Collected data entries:
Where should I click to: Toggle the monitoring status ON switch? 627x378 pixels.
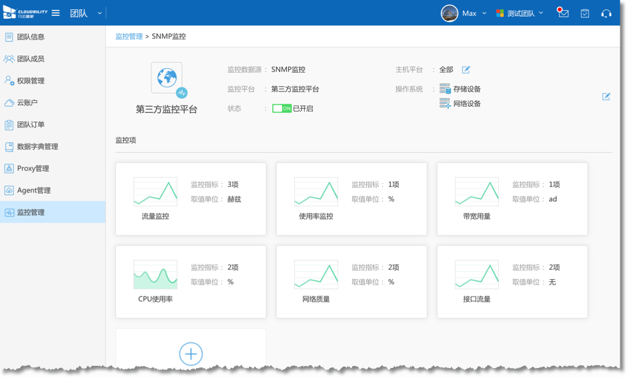[281, 108]
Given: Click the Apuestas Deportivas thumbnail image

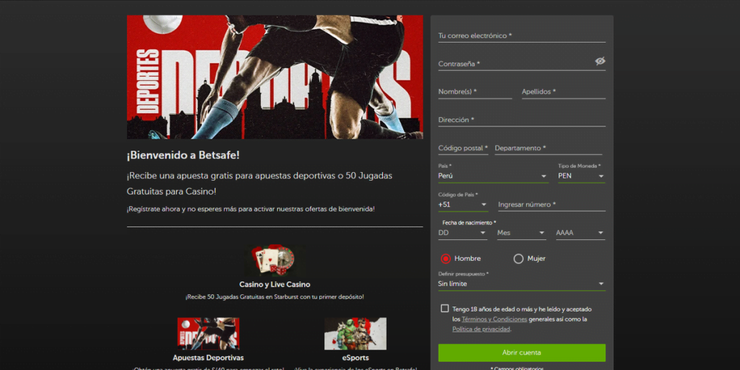Looking at the screenshot, I should pos(208,334).
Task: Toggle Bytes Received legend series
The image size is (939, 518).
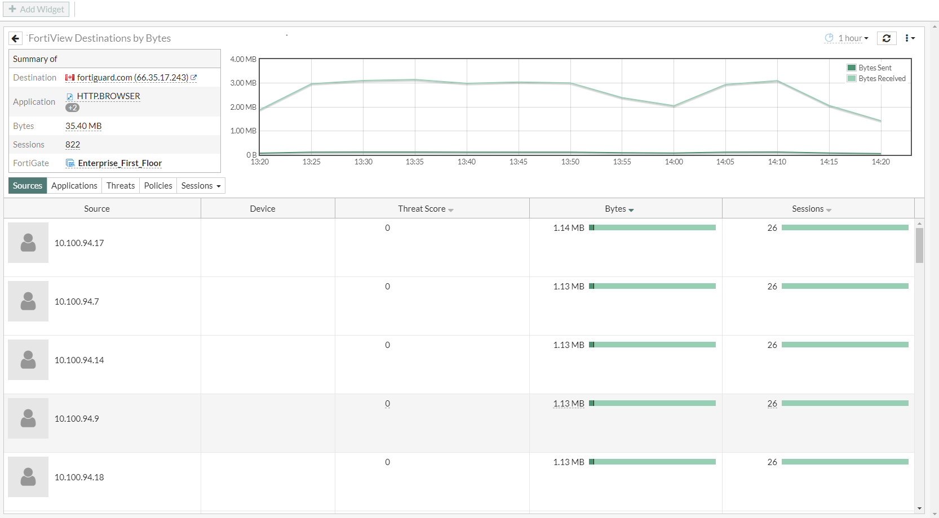Action: click(876, 78)
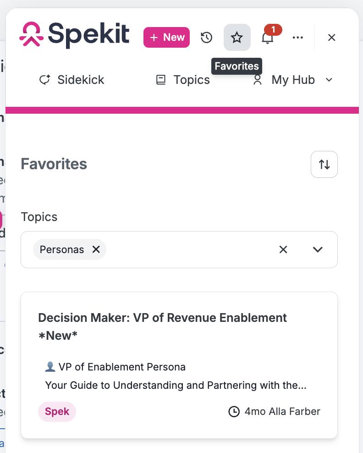The image size is (363, 453).
Task: Click the Topics book icon
Action: pyautogui.click(x=161, y=80)
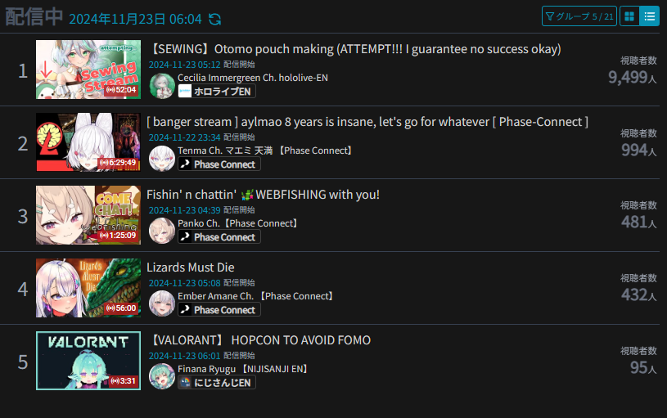Viewport: 667px width, 418px height.
Task: Open the VALORANT stream thumbnail
Action: click(88, 361)
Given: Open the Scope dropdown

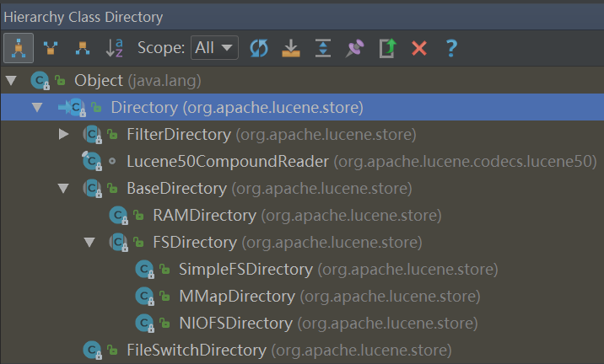Looking at the screenshot, I should pyautogui.click(x=214, y=48).
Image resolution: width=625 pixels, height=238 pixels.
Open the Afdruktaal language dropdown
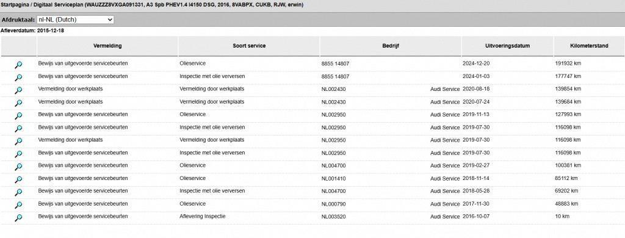pyautogui.click(x=75, y=20)
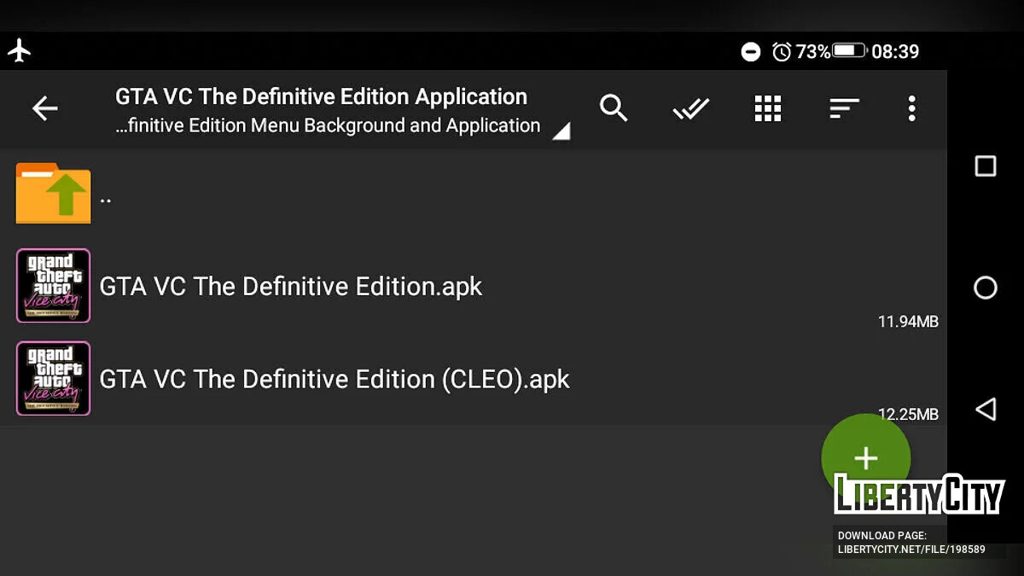This screenshot has height=576, width=1024.
Task: Tap the CLEO apk Vice City thumbnail
Action: pos(53,379)
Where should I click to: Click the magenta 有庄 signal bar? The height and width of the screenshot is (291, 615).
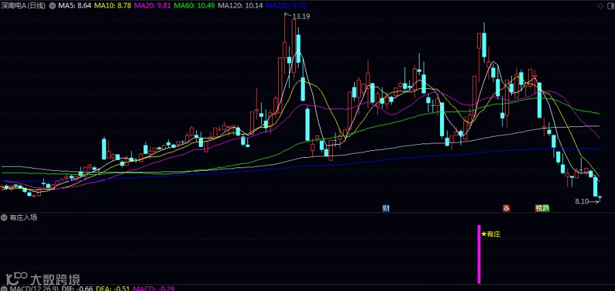[x=479, y=254]
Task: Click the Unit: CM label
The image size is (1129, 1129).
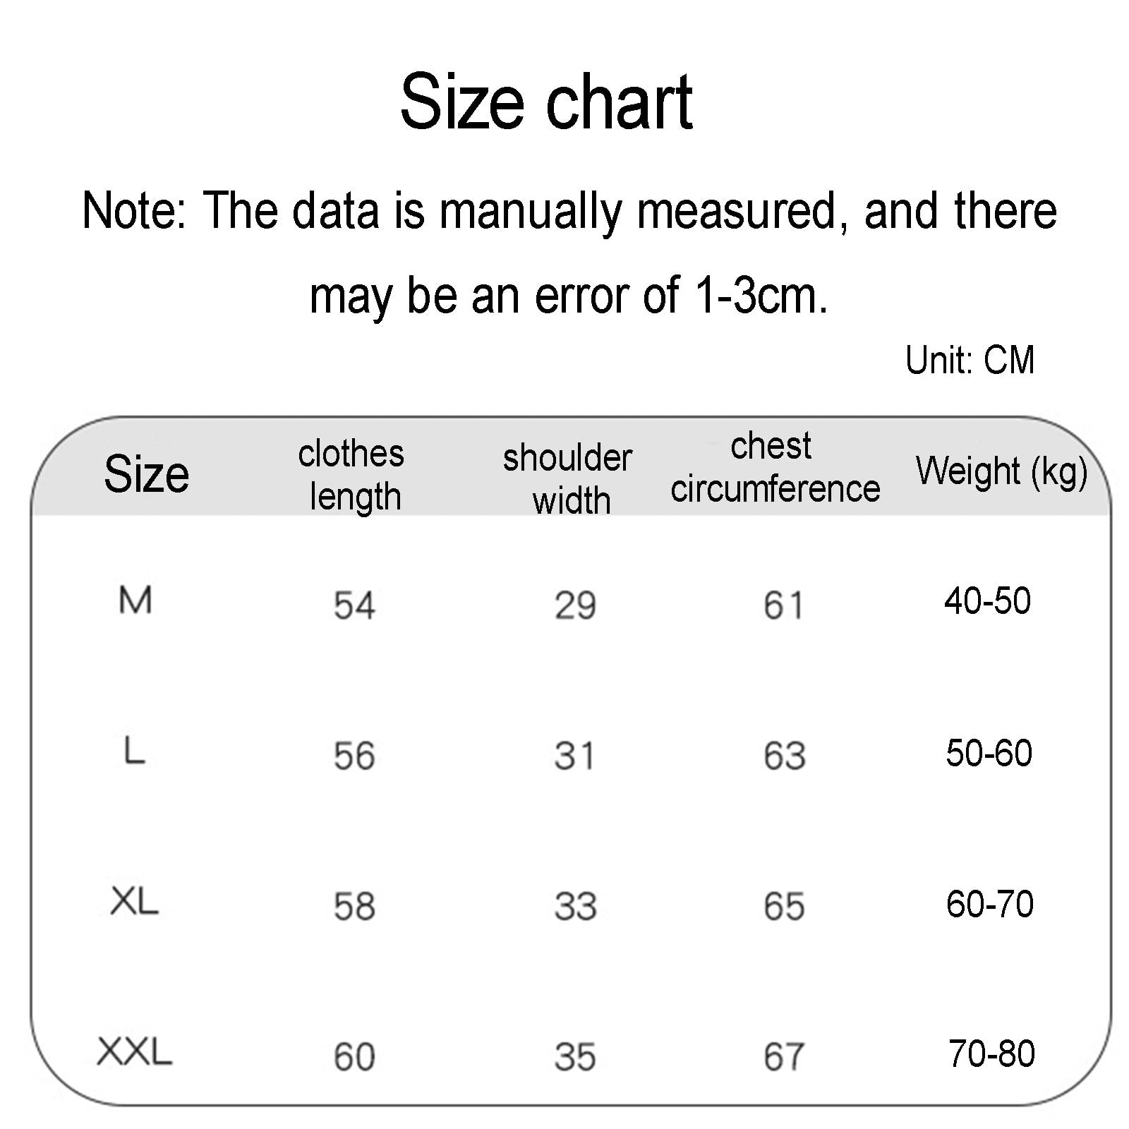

Exercise description: Repeat exactly the lines above, starting at the one that contains "The image size is (939, 518)." and stopping at the last line of the entries, and leave out the pictures.

Task output:
The image size is (939, 518).
Action: click(876, 78)
The image size is (363, 453).
Task: Click the Topics book icon
Action: pyautogui.click(x=161, y=80)
Viewport: 667px width, 418px height.
Task: Open the VALORANT stream thumbnail
Action: click(88, 361)
Given: Open the Scope dropdown

Looking at the screenshot, I should pyautogui.click(x=214, y=48).
Image resolution: width=625 pixels, height=238 pixels.
Open the Afdruktaal language dropdown
pyautogui.click(x=75, y=20)
This screenshot has height=576, width=1024.
Task: Tap the CLEO apk Vice City thumbnail
Action: pos(53,379)
Where should I click to: Click the magenta 有庄 signal bar? The height and width of the screenshot is (291, 615).
[x=479, y=254]
Task: Click the Unit: CM label
The image size is (1129, 1129).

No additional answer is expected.